# Leaving!



## chickenpersoon (Sep 11, 2021)

Hi everyone! 

just wanted to say I am leaving from this Friday to this Sunday to go on a trip with my family! I will not be responding to replies, threads, or anything until Sunday afternoon. I will get to all of your replies, and hope you all have a wonderful weekend!!!

btw, if Josh Gad is out there somewhere: HI! You play Lafou in beauty and the beast so well!!!!!!!!!!!!!!!!!!!!!!


----------



## robin416 (Sep 8, 2013)

Have a great time this weekend. It's good to get away for awhile.


----------



## chickenpersoon (Sep 11, 2021)

robin416 said:


> Have a great time this weekend. It's good to get away for awhile.


agreed.  bye!


----------



## Animals45 (May 11, 2021)

Well Bye! I am going on vacation in 3 more days myself! I will be going to Silver Dollar City also in Branson Missouri and staying at a house in Arkansas, so 2 different states at once!


----------



## Chick named small fri (Aug 8, 2021)

Animals45 said:


> Well Bye! I am going on vacation in 3 more days myself! I will be going to Silver Dollar City also in Branson Missouri and staying at a house in Arkansas, so 2 different states at once!
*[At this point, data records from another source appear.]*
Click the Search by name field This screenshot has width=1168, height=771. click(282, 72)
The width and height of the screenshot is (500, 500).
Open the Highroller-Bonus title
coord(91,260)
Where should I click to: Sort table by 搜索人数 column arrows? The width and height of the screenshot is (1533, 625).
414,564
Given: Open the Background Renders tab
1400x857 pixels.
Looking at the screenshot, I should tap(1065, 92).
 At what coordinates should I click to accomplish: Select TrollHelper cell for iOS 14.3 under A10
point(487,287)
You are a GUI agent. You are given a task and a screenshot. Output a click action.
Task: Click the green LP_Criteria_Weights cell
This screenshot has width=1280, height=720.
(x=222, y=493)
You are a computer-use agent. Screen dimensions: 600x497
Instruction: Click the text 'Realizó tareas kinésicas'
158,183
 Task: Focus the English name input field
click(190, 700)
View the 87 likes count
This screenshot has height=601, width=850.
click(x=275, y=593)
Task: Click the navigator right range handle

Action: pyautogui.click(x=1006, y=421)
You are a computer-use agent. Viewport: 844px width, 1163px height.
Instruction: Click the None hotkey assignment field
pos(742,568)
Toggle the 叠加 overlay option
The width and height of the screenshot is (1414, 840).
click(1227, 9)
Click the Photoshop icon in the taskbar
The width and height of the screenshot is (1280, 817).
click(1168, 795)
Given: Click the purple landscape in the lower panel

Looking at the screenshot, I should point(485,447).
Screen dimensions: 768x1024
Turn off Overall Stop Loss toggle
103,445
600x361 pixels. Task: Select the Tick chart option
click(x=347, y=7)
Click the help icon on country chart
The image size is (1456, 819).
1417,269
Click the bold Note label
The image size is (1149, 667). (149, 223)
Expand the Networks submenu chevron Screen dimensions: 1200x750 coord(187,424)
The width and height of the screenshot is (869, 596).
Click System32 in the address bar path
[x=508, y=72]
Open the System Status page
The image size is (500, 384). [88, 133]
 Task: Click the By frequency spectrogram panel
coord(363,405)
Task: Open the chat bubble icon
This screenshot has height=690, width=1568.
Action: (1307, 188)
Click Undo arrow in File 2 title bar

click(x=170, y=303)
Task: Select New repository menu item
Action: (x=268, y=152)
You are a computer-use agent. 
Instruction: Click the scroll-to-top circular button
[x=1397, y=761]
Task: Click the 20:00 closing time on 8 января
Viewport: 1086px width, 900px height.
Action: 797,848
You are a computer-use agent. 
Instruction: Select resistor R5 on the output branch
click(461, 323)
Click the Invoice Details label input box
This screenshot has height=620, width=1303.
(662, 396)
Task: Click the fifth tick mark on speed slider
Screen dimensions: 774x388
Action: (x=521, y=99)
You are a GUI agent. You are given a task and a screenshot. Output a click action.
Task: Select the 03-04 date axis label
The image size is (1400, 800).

Enjoy your vacation. And don't forget to have fun.


----------



## Animals45 (May 11, 2021)

Chick named small fri said:


> Enjoy your vacation. And don't forget to have fun.


Thank you! I went to Silver Dollar City last year so the whole park shouldn't be very new too me!
I guess what I mean is that I know where pretty much everything is! 

Do you vacation?🙂


----------



## Chick named small fri (Aug 8, 2021)

Animals45 said:


> Thank you! I went to Silver Dollar City last year so the whole park shouldn't be very new too me!
> I guess what I mean is that I know where pretty much everything is!
> 
> Do you vacation?🙂


Yeah. We already have next year planned. Nxet year for Easter break we are going to a Florida island i can't remember witch one. And the first week of August we are going to the outer banks.


----------



## Animals45 (May 11, 2021)

Chick named small fri said:


> Yeah. We already have next year planned. Nxet year for Easter break we are going to a Florida island i can't remember witch one. And the first week of August we are going to the outer banks.


Oh wow, have fun!


----------



## Chick named small fri (Aug 8, 2021)

Animals45 said:


> Oh wow, have fun!


Do you have anything planed.


----------



## Animals45 (May 11, 2021)

Chick named small fri said:


> Do you have anything planed.


For my vacation or just for tomorrow or something?


----------



## chickenpersoon (Sep 11, 2021)

hi all!

Just got back from hungry mother state park and what a trip! I loved biking down the 17-mile long creeper trail, but sleeping was a pain. For the first night, I slept in a bunk bed with my cousins, but Didn't go to bed until 9 and woke up to the youngest one crying because she lost her "snug." I went and got nana and papa when I couldn't do anything, and then once she got it, I sat in my bed trying to go to sleep for an hour and 15 minutes. THEN I decided to come to sleep on the couch because the cousins were snoring, and when I went over to the couch I brought my papa's phone in to act as a flashlight to read my book, and to watch soap cutting. (Yes it is amazing.) Then it was 5:30 and I heard weird noises in the kitchen and tried to go to sleep again, and that's when Addie had to go to the bathroom and she woke me up. I decided trying to go back to sleep was useless, and so we ended up getting up at 5:55 and playing board games until everyone woke up. It was a terrible night but I can't blame the youngest because she has night terrors, and when I was her age I had them too. The 2nd night was great because I decided to sleep in the other cabin and in the morning I got up and took the dog over to the other cabin where I and Addie played until everyone came and frantically got packed. Within the two days, I and the cousins collected acorns for an acorn war at school, and we filled a plastic bag (like the ones you get from Walmart or target,) and still more. and Overall, it was a great trip, and hope to go again next year.


----------



## Animals45 (May 11, 2021)

Wow, sounds fun!


----------